Materials and methods
A total of 647 PCa patients were retrospectively evaluated. Clinical parameters were identified using LASSO regression. Then, cohort was split into training and validation datasets with a ratio of 0.75:0.25 and BCR-related features were included in Cox regression and five ML algorithm to construct BCR prediction models. The clinical utility of each model was evaluated by concordance index (C-index) values and decision curve analyses (DCA). Besides, Shapley Additive Explanation (SHAP) values were used to explain the features in the models.
Results
We identified 11 BCR-related features using LASSO regression, then establishing five ML-based models, including random survival forest (RSF), survival support vector machine (SSVM), survival Tree (sTree), gradient boosting decision tree (GBDT), extreme gradient boosting (XGBoost), and a Cox regression model, C-index were 0.846 (95%CI 0.796–0.894), 0.774 (95%CI 0.712–0.834), 0.757 (95%CI 0.694–0.818), 0.820 (95%CI 0.765–0.869), 0.793 (95%CI 0.735–0.852), and 0.807 (95%CI 0.753–0.858), respectively.
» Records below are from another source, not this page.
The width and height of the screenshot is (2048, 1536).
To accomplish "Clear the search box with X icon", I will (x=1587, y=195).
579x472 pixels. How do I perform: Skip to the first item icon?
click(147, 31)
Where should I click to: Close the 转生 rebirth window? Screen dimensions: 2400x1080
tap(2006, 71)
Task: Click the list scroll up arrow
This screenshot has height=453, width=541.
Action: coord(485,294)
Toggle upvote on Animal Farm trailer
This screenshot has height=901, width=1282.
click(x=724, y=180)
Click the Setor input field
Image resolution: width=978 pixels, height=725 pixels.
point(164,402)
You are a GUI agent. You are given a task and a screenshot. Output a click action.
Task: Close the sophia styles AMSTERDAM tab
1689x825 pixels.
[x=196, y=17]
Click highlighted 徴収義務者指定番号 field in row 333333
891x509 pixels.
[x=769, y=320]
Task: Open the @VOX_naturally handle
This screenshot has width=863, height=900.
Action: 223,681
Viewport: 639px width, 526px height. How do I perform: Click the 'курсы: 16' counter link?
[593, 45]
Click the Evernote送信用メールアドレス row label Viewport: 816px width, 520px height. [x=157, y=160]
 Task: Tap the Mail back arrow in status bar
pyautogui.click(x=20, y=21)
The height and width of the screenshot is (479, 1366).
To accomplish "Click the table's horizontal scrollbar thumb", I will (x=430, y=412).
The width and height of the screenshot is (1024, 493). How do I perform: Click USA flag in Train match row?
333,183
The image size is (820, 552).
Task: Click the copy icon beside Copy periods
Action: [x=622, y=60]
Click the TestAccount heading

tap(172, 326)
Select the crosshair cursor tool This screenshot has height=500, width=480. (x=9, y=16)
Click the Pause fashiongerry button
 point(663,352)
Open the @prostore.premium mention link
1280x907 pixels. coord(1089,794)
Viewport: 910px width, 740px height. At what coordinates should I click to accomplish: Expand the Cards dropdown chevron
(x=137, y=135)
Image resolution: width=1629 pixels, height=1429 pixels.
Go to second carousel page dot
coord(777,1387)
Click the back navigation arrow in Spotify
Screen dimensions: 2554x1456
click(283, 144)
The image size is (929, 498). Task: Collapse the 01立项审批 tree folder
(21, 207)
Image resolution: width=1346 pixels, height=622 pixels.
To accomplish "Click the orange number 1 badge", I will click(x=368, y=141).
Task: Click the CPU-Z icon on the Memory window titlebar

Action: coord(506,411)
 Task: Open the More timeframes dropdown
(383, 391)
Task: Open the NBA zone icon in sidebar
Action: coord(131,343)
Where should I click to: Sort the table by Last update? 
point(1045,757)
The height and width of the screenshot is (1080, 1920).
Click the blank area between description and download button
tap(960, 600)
The DCA showed that RSF model had significant advantages over all models. In interpretability of ML models, the SHAP value demonstrated the tangible contribution of each feature in RSF model.
Conclusions
Our score system provide reference for the identification for BCR, and the crafting of a framework for making therapeutic decisions for PCa on a personalized basis.